Sur le fond, le texte s’apparente davantage à un contrat de méthode qu’à un plan de financement chiffré. L’État s’engage à mieux identifier ses besoins prioritaires en numérique et en intelligence artificielle, à favoriser l’émergence de solutions françaises et européennes répondant à ces besoins, et à renforcer les capacités industrielles nationales. Trois domaines sont désignés comme prioritaires dans l’immédiat : les suites bureautiques collaboratives, les tests d’intrusion assistés par IA et la sécurisation des infrastructures critiques.

Plus largement, sept familles de technologies sont visées par la démarche : postes de travail, outils collaboratifs, antivirus, intelligence artificielle, bases de données, virtualisation et équipements réseau. Chaque ministère devra présenter, d’ici l’automne 2026, un plan de réduction de ses dépendances technologiques. Huit groupes de travail doivent être installés pour piloter le chantier, portant sur les besoins de l’administration, les normes et l’interopérabilité, la cartographie de l’écosystème industriel ou encore la résilience et la coopération européenne.
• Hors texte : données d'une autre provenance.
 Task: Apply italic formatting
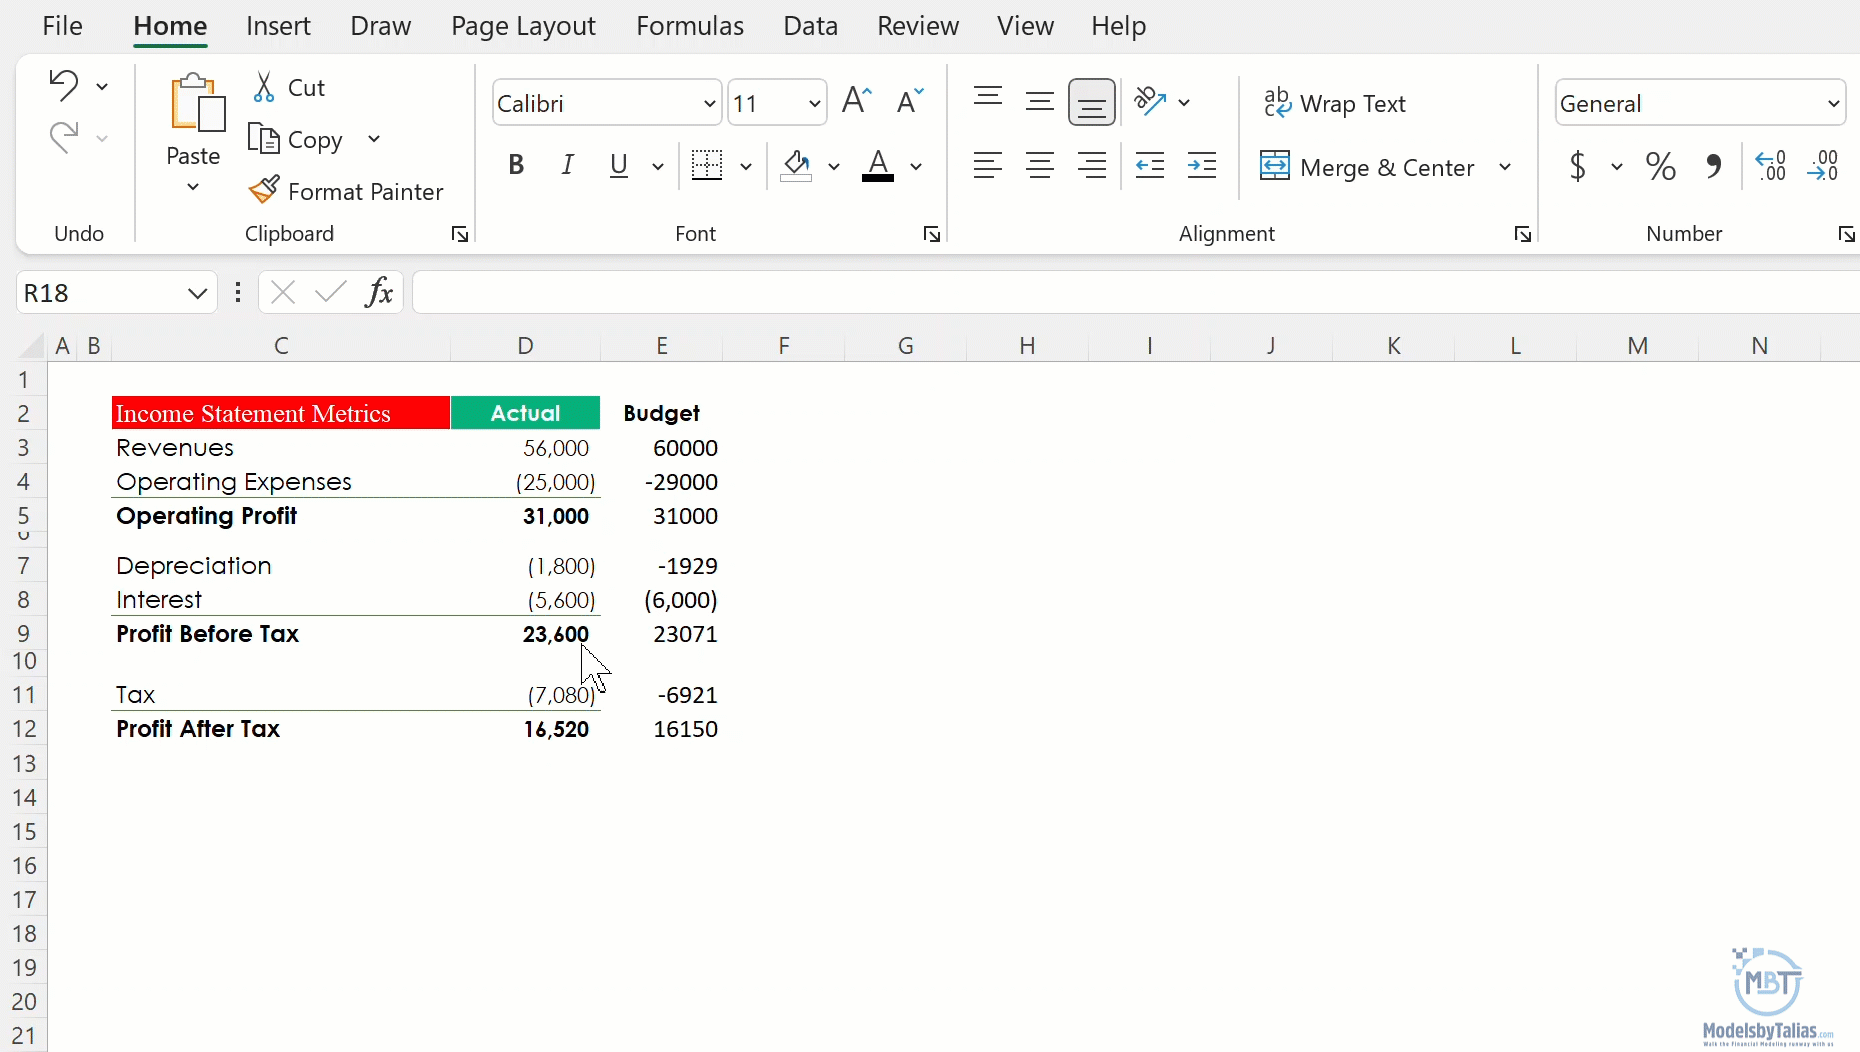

Leur animation sera partagée entre le CSF et Hexatrust, en lien avec la Direction interministérielle du numérique (Dinum).
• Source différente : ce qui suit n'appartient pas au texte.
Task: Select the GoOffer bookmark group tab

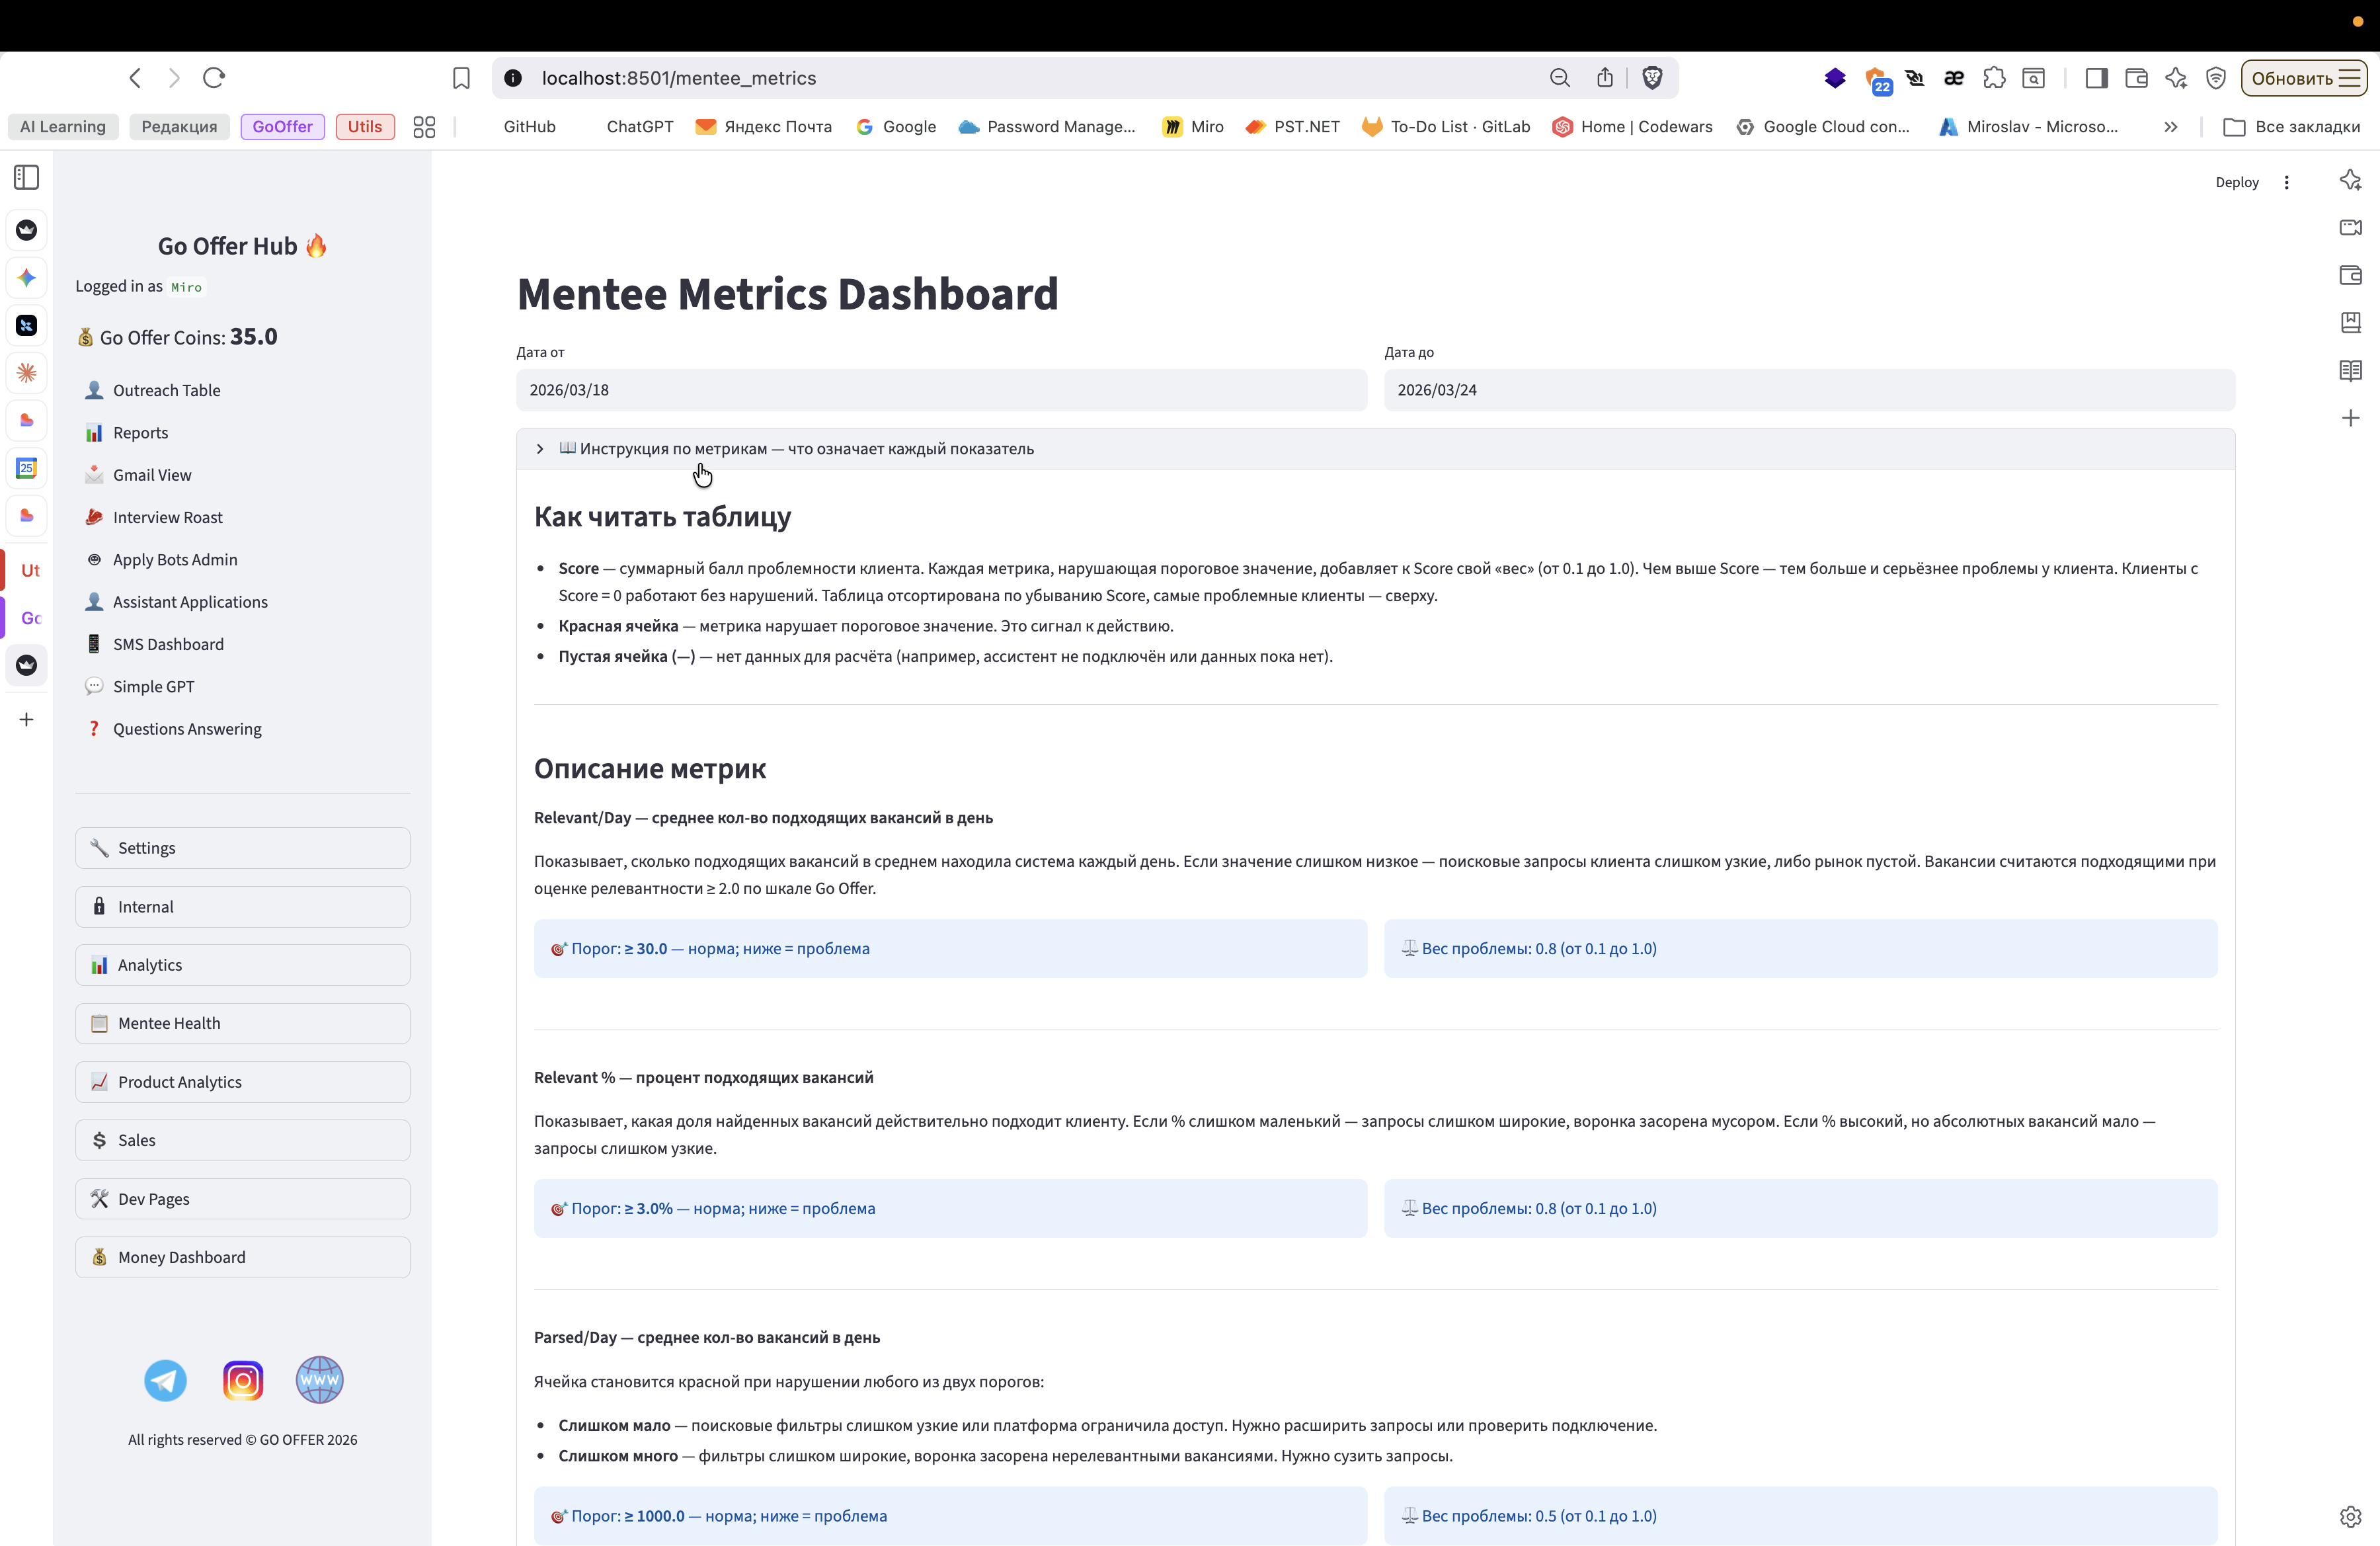Action: click(282, 127)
Le précédent de la défense, en filigrane

L’ambition affichée est de construire ce que plusieurs acteurs appellent déjà une « Base industrielle et technologique du numérique » (BITN), calquée explicitement sur la BITD, la base industrielle et technologique de défense qui structure depuis des décennies la commande publique militaire française. L’idée : garantir, via une visibilité de long terme sur les besoins de l’État, un financement public suffisamment stable pour permettre aux acteurs nationaux de croître et de monter en échelle, plutôt que de dépendre de marchés ponctuels remportés au coup par coup.

Un financement de 200 millions d’euros a par ailleurs été mobilisé au titre de France 2030 pour la sécurité numérique, sans que le pacte ne précise à ce stade sa répartition précise entre les différents axes.

Côté filière, Michel Paulin, qui préside le CSF, a salué « les ambitions et la méthode d’un partenariat étroit », promettant que les industriels français mobiliseraient leurs forces pour proposer des offres et des solutions hexagonales à la hauteur des besoins de l’État. Jean Noël de Galzain, président d’Hexatrust, qui réunit une centaine d’éditeurs français de cybersécurité et de cloud de confiance, a de son côté qualifié la démarche de « réarmement numérique », reprenant le vocabulaire employé pour la relance de l’effort de défense depuis 2022.

David Amiel a résumé l’enjeu politique de l’accord par une formule frappante : « l’IA ne peut pas devenir le nouveau terrain de notre servitude numérique ». Anne Le Hénanff a de son côté insisté sur le choix « de l’autonomie et de l’innovation ».

Une limite déjà pointée par la filière elle-même

Le pacte comporte toutefois une limite que ses propres signataires reconnaissent. Les règles européennes de la commande publique demeurant inchangées, l’État ne peut ni accélérer ses procédures d’achat ni réserver formellement des marchés aux fournisseurs français ou européens. Michel Paulin a lui-même regretté que la préférence européenne à l’achat reste illégale au regard du droit de la commande publique, à la différence des pratiques en vigueur aux États-Unis ou en Chine, où les administrations publiques bénéficient de mécanismes explicites de préférence nationale.

À ce stade, ni le calendrier de la première réunion plénière des groupes de travail, ni la liste des entreprises signataires, ni la répartition précise des 200 millions d’euros de France 2030 n’ont été rendus publics. Le texte fixe un cap et une méthode de travail entre l’État et la filière ; sa portée réelle se mesurera à la capacité des ministères à tenir l’échéance de l’automne pour leurs plans de dépendance, et à la traduction concrète des huit groupes de travail en commandes effectives pour les éditeurs français de logiciels, de cybersécurité et d’intelligence artificielle.